番鸭呼肠孤病毒感染（Muscovy duck reovirus infection）是由番鸭呼肠孤病毒（Muscovy duck reovirus，MDRV）引起的一种针对番鸭而引起番鸭免疫系统产生抑制性疾病，因雏番鸭抵抗力弱故对雏番鸭影响重大，是以对番鸭相关的养殖产业经济与效益带来巨大冲击。禽正呼肠孤病毒内核衣壳重要蛋白是 σA 蛋白，其在禽呼肠孤病毒（ARV）和MDRV两者中的编码基因片段不同，前者是由S1基因编码，后者则是由S2基因编码，二者核苷酸同源性仅77%。已有相关文献报道，ARVσA蛋白本身不含核输入序列（NLS）依然具备诱导病毒定位于宿主细胞核质中，其机制是运用核孔复合体（NPC）依赖协助扩散方式。本实验室前期研究发现MDRVσA蛋白也具有入核功能，但其入核机制尚未探究，故而本试验在明确 MDRV σA 蛋白在Vero细胞和DF-1细胞定位情况的基础上，进一步验证突变该蛋白两个关键性氨基酸位点以及在不同条件处理下对σA蛋白亚细胞定位功能的影响，明晰σA蛋白亚细胞定位的机制。
　　1 MDRVσA蛋白亚细胞定位功能的探究
　　本试验利用绿色荧光载体的特性，首先将σA基因插入绿色荧光载体pEGFP-N1中，经过菌液验证、酶切以及测序等方法鉴定，成功构建携带绿色荧光的重组质粒 pEGFP-N1-σA，随后将融合绿色荧光的重组质粒pEGFP-N1-σA分别转染Vero细胞和DF-1细胞后，采用Western Blot技术检测σA基因在细胞中表达以及通过荧光共聚焦显微镜追踪σA定位情况。Western Blot结果显示：pEGFP-N1-σA融合蛋白在Vero细胞和DF-1细胞中均可表达，能被σA多克隆抗体特异性识别，其大小为 73.2kDa，与预期相符；荧光共聚焦结果显示， pEGFP-N1-σA 在不同细胞系中成功表达，并跟踪到绿色荧光信号不仅在细胞质中表达，在细胞核中也有表达，证实了MDRV-YB-σA蛋白具有定位细胞核的功能。
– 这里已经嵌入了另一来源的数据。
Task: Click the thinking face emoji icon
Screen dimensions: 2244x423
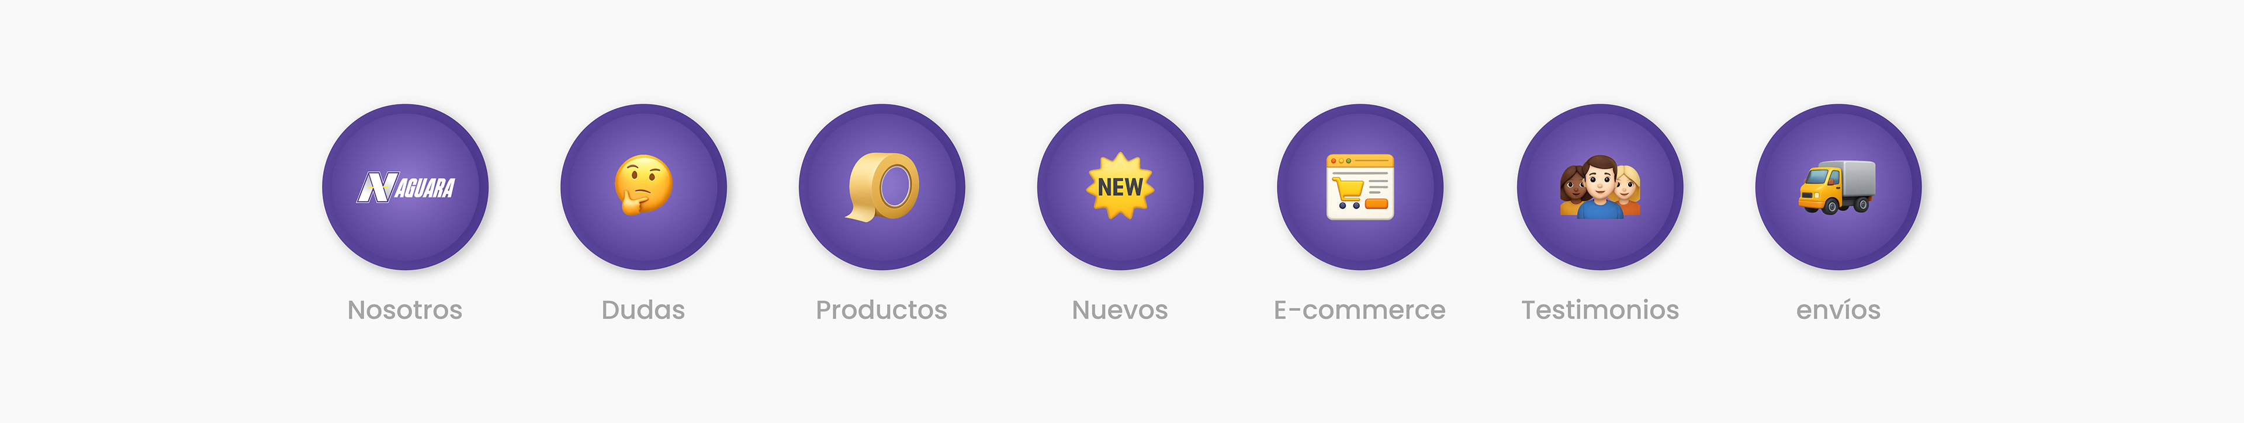Action: tap(643, 185)
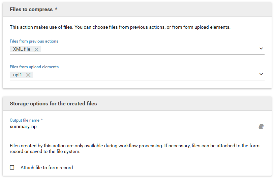Click the 'Files created by this action' note
This screenshot has height=178, width=274.
point(135,149)
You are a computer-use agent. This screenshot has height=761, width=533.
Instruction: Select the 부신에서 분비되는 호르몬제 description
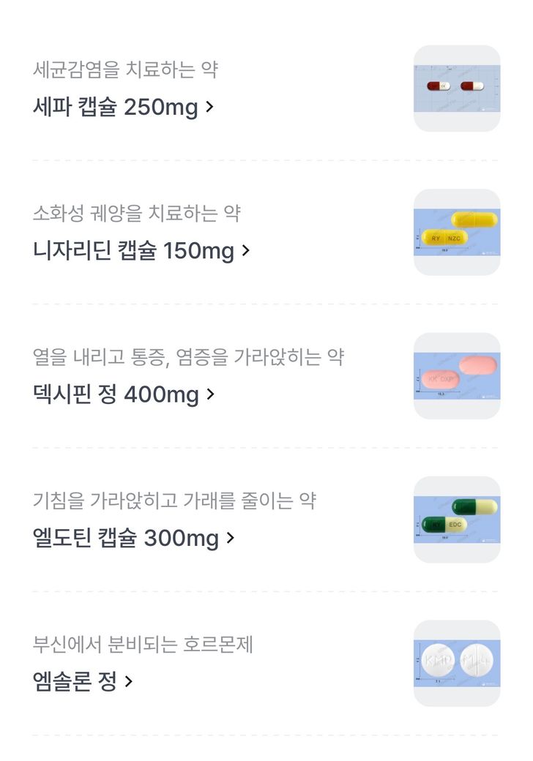tap(143, 645)
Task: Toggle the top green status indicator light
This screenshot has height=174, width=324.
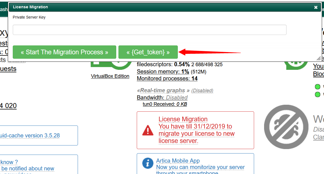Action: pyautogui.click(x=318, y=86)
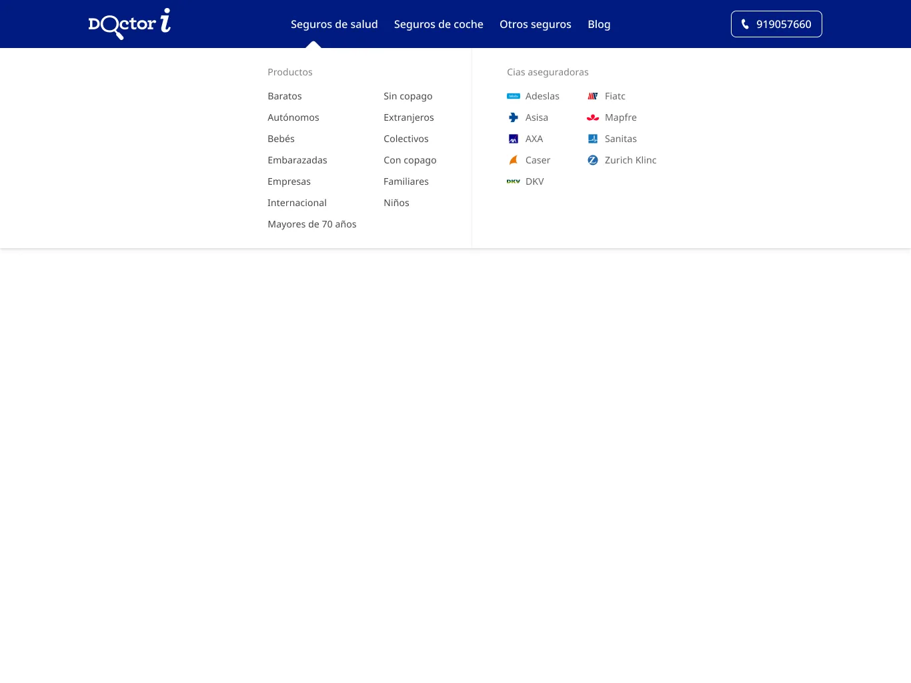Image resolution: width=911 pixels, height=683 pixels.
Task: Click the Zurich Klinc circular icon
Action: (x=593, y=160)
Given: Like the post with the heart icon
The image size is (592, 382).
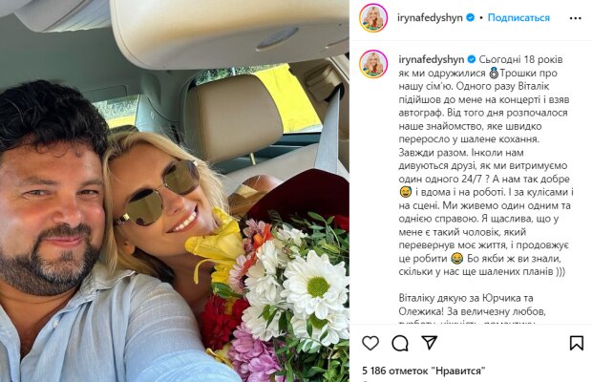Looking at the screenshot, I should point(370,343).
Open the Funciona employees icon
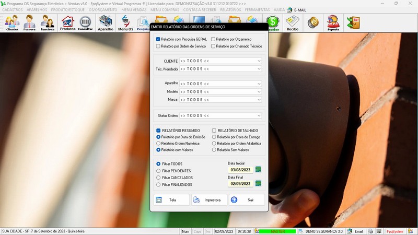Screen dimensions: 418x235 point(48,22)
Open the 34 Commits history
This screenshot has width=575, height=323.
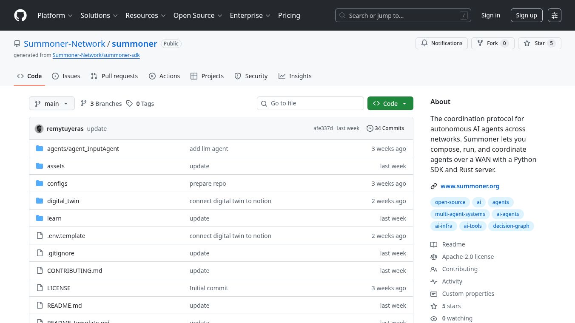point(385,128)
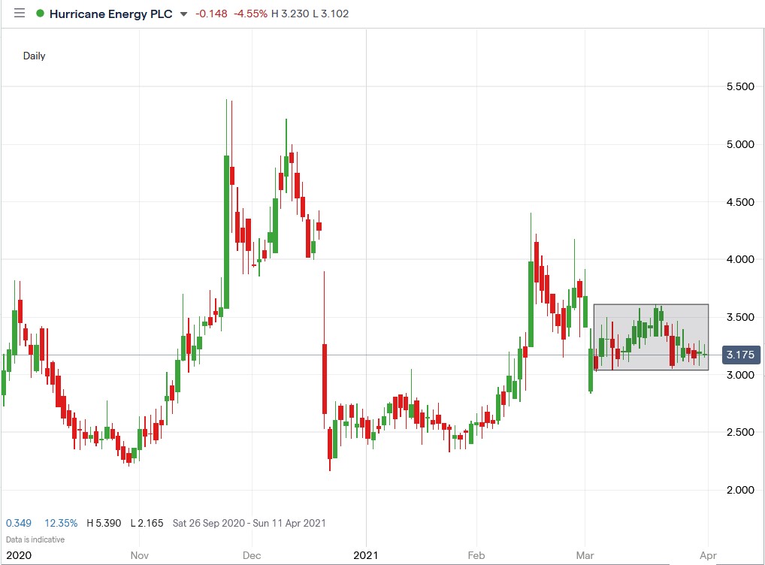
Task: Open the Hurricane Energy PLC instrument dropdown
Action: coord(110,14)
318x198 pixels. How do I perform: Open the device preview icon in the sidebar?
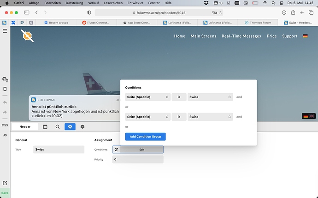[5, 89]
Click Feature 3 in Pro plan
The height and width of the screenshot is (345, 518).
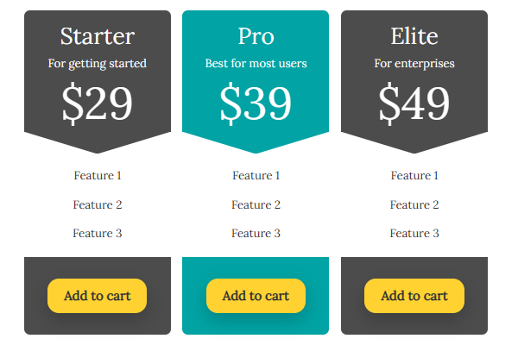(x=256, y=233)
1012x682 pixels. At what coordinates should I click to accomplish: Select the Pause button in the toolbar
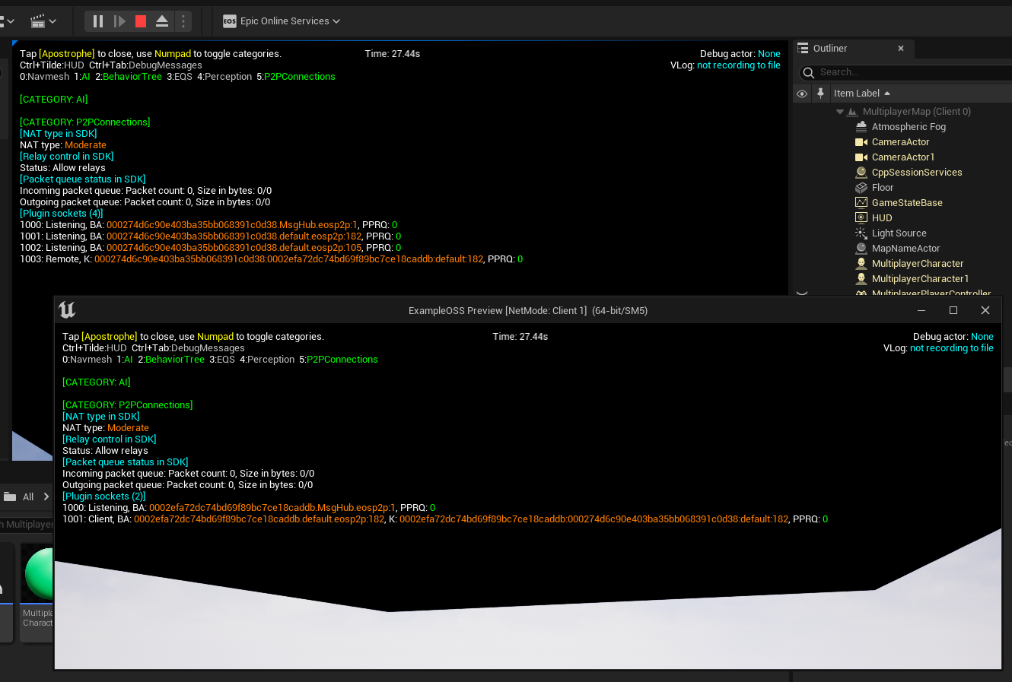point(97,21)
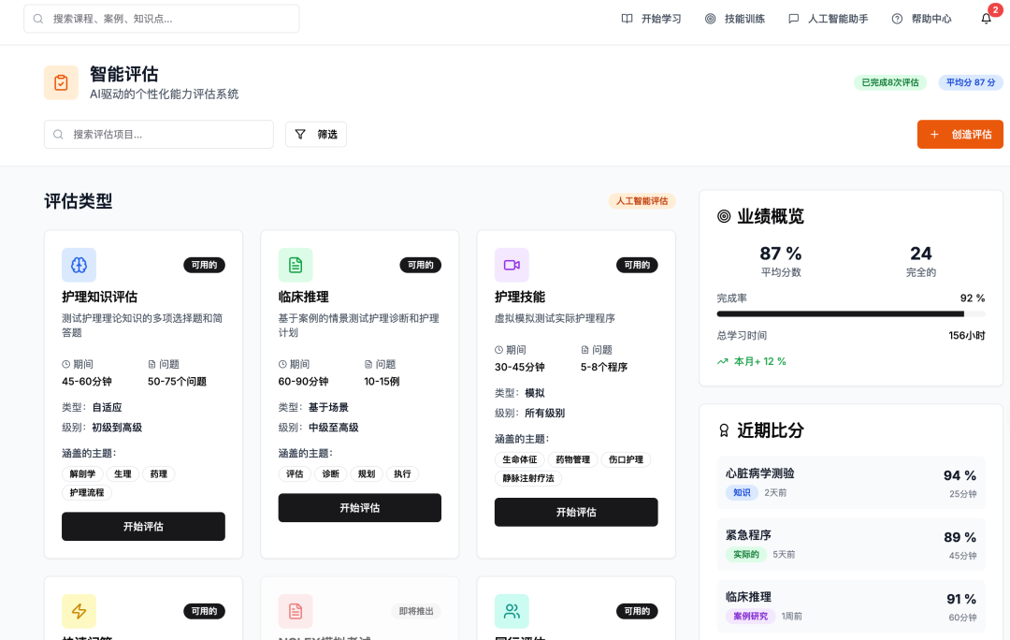Open the 筛选 filter button
This screenshot has height=640, width=1010.
316,134
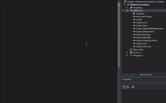This screenshot has width=166, height=103.
Task: Click the WindowsFormsApp3 project icon
Action: tap(128, 5)
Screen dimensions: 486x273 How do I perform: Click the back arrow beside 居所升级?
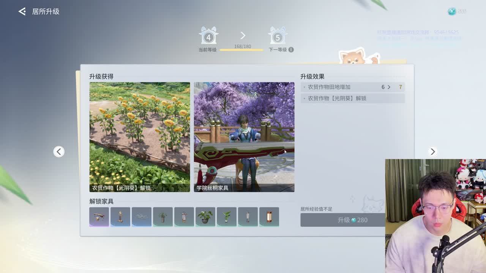(x=22, y=11)
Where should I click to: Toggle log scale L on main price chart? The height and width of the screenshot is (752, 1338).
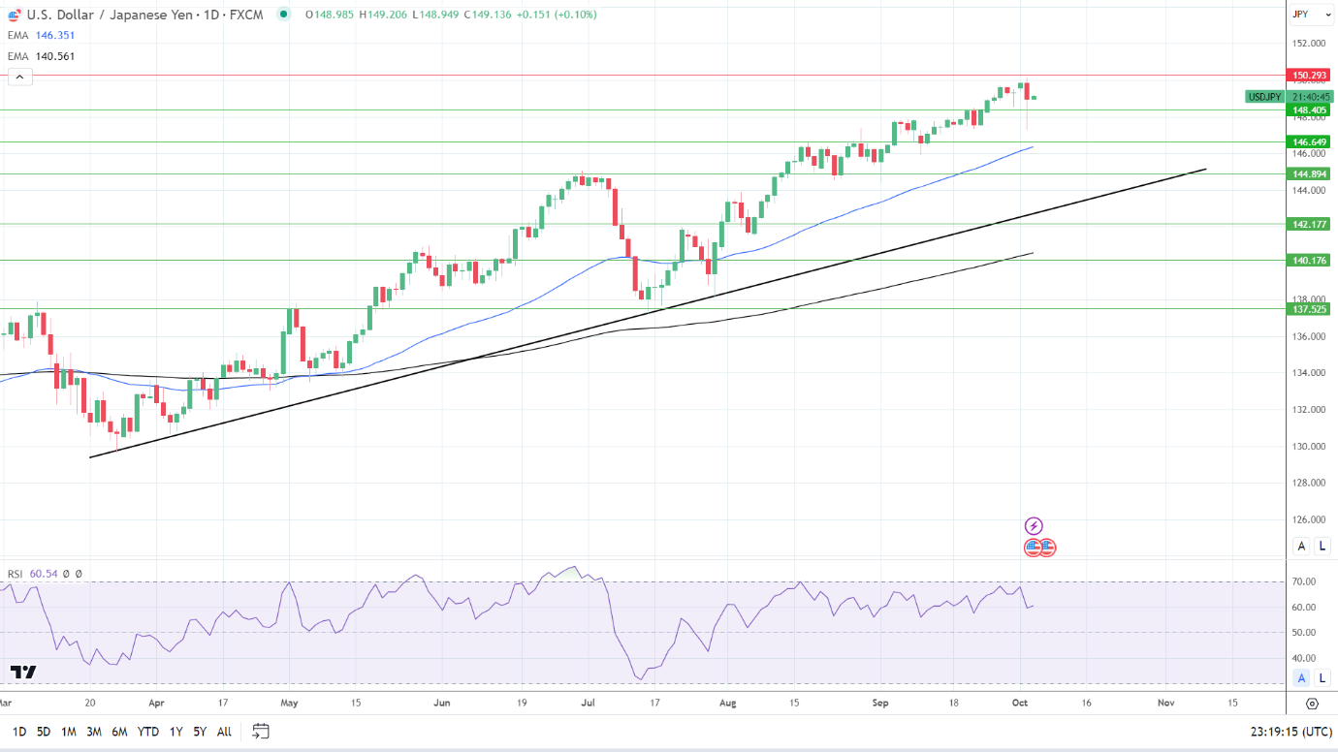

　　2突变关键性氨基酸位点对MDRVσA蛋白入核功能影响的探究
　　本试验以先前本实验室成功构建并保存的 A155R、A273R 和双突变体A155R+A273R三种σA关键性氨基酸位点突变体质粒为模板，运用特异性引物扩增得到三种突变体基因片段，并将之与荧光载体pEGFP-N1 连接构建融合表达质粒，重组质粒分别命名为：pEGFP-N1-σA（A155R）、pEGFP-N1-σA（A273R）以及pEGFP-N1-σA （A155R+A273R）。构建成功后将三种重组质粒转染至DF-1、Vero两种细胞系中，运用荧光共聚焦显微镜追踪融合σA突变体蛋白动态分布情况，并通过核质分离及 Western Blot 方法加以佐证。Western Blot 结果显示：pEGFP-N1-σA 突变体融合蛋白在两种细胞系中均可表达，融合蛋白大小约为73kDa；荧光共聚焦结果显示：融合表达三种突变体蛋白的绿色荧光只分布在细胞质上；核质分离检测结果进一步证实了突变体蛋白只在细胞质中表达，丧失了迁移细胞核的功能。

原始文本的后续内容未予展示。